Minha garganta secou, minha cabeça pesou e demorei um bom tempo para voltar à minha leitura.

sábado, 9 de dezembro de 2006

Uso léxico

Eu queria ter o poder de usar as palavras a meu favor. Quando eu sentisse aquela raiva imensa, discorrer palavras dilacerantes, daquelas que cortam afiadas o coração das pessoas e não perdoam nem o som da vírgula. Sentei aqui para fazer isto e não consigo. Percorri toda a semântica disponível do meu limitado vocabulário e nada apareceu. Xingamentos, sim, mas eles têm poder superficial, não atingem meu objetivo e, além do mais, são muito estéreis. Eu queria usar as palavras, aquelas mesmas que com o poder comovem e, com o efeito inverso, destroem.
O não é um bom começo. Uma frase com antônimo não é tão poderosa quanto a frase negativa. Um "eu te odeio" é menos pior que um "eu não te amo". Pois na segunda, você afirma a impossibilidade de algo bom que poderia acontecer, enquanto a primeira beira a esterilidade do xingamento. Ou seja, na última, você diz sem dizer que poderia amar, e não ama; já no antônimo, você odeia, mas também pode amar (viva a contradição humana). Vejam, estou falando de algo para cortar de fora a fora a alma. Em outros contextos, um "eu te odeio" deve funcionar melhor, mas não estou muito preocupada com isto. Usei este exemplo banal, tão banal que não consegui resolver, nem assim (creio que uma lista de coisas que eu não sinto também não resolve). Dirá com o complexo jogo de sentimentos nada cristãos que borbulham aqui dentro.
Dizem que a indiferença também funciona, mas o alvo da lâmina geralmente é impreciso. E eu queria atingir ali, naquele lugar, especificamente no ponto onde até o silêncio entre o ponto final e o próximo parágrafo gera um soluço longo e apertado. Já que não sei como fazer isto, que fique registrada a minha vontade.

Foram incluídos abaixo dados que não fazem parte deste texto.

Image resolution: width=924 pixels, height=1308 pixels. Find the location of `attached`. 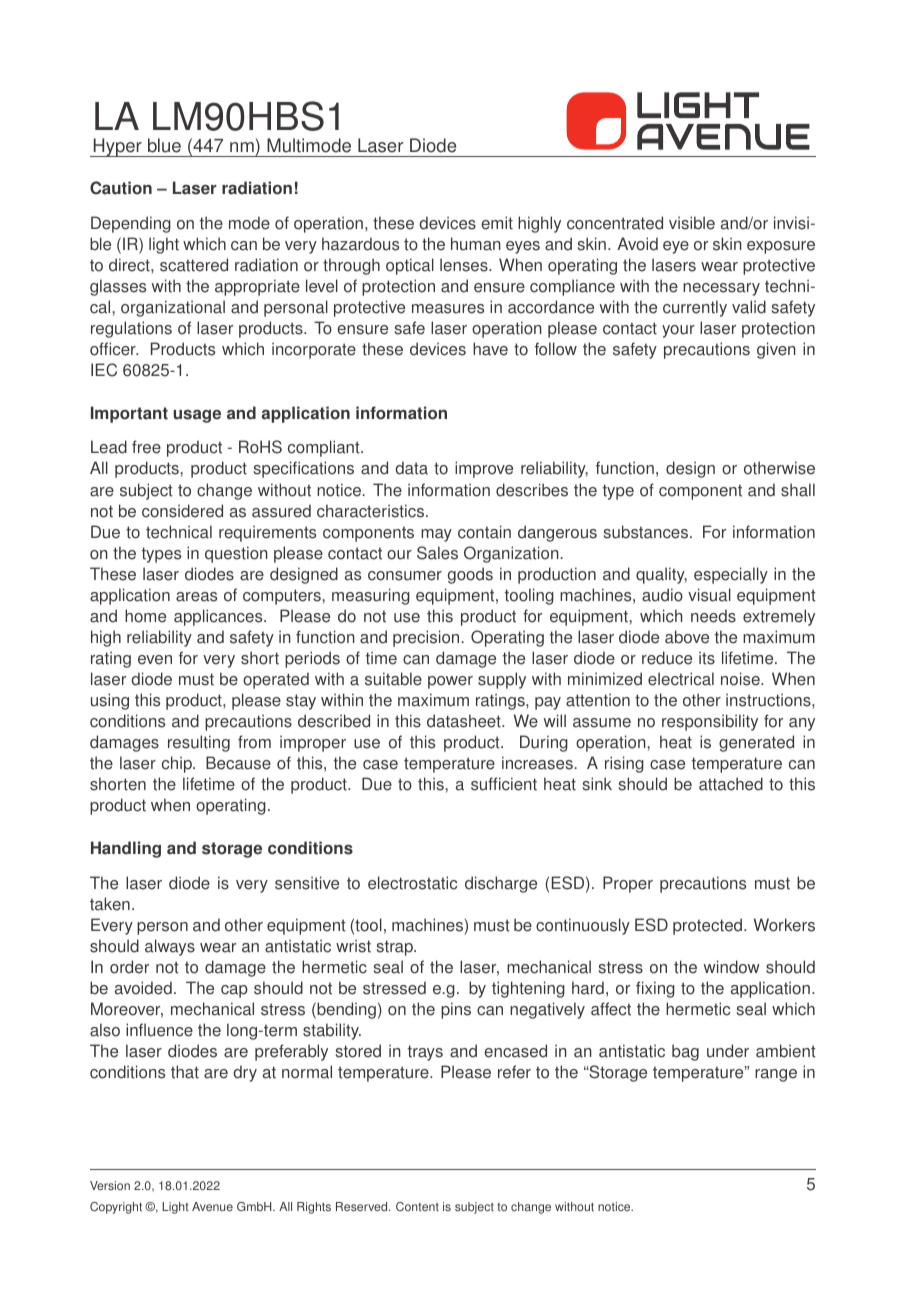

attached is located at coordinates (731, 784).
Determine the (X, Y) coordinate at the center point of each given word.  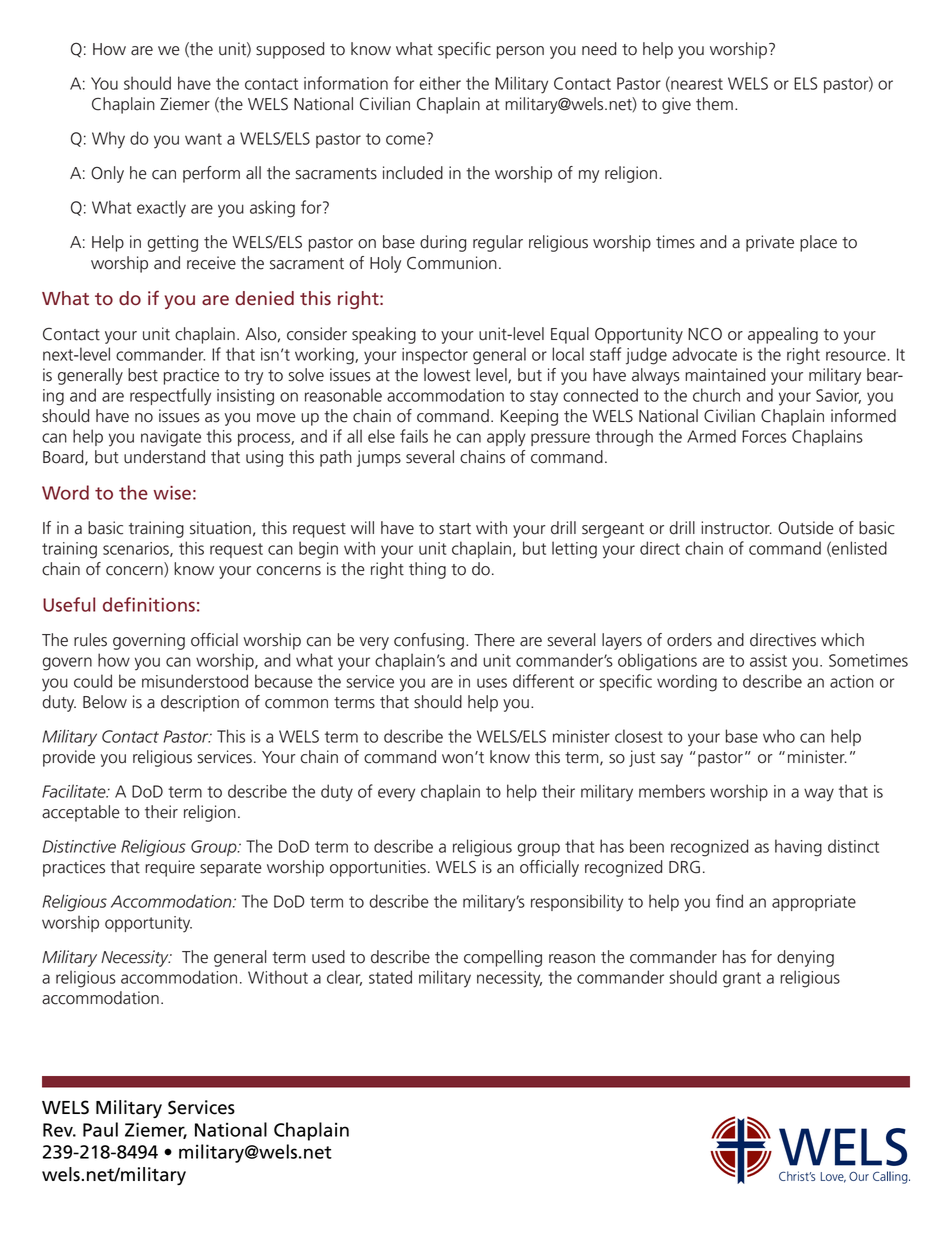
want (203, 139)
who (779, 736)
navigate (171, 438)
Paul (100, 1129)
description (200, 703)
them (714, 104)
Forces (764, 436)
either (440, 83)
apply (506, 438)
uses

segunda-feira, 4 de dezembro de 2006

Leitura
Eu o leio. Leio até o fim com a astúcia que me é permitida, nem que ele coloque veneno em cada página que eu virar, nem que a capa se encha de espinho, nem que o cheiro se torne intragável, nem que ele escreva as palavras mais horrendas, nem que cada leitura se torne uma guerra, nem que a cada linha ele queira arrancar minha vista. Não adianta. Ele não consegue esconder as entrelinhas da sua própria personalidade. O infeliz tenta, é verdade: se enche de páginas de propaganda de vileza, crueldade, frieza e, claro, indiferença. Faz questão de colocar tudo isto em anúncios de exclusividade e primeira página, mas, desse livro, já conheço o índice e o prefácio e sei facilmente descartar estas propagandas baratas. Afinal, eu sei que os capítulos doçura, insegurança e carência estão nas páginas 172, 268 e 564 respectivamente. Confesso que até me divirto, como quando olho para uma propaganda ignóbil e me pergunto, sempre, como alguém pode acreditar numa coisa ridícula destas.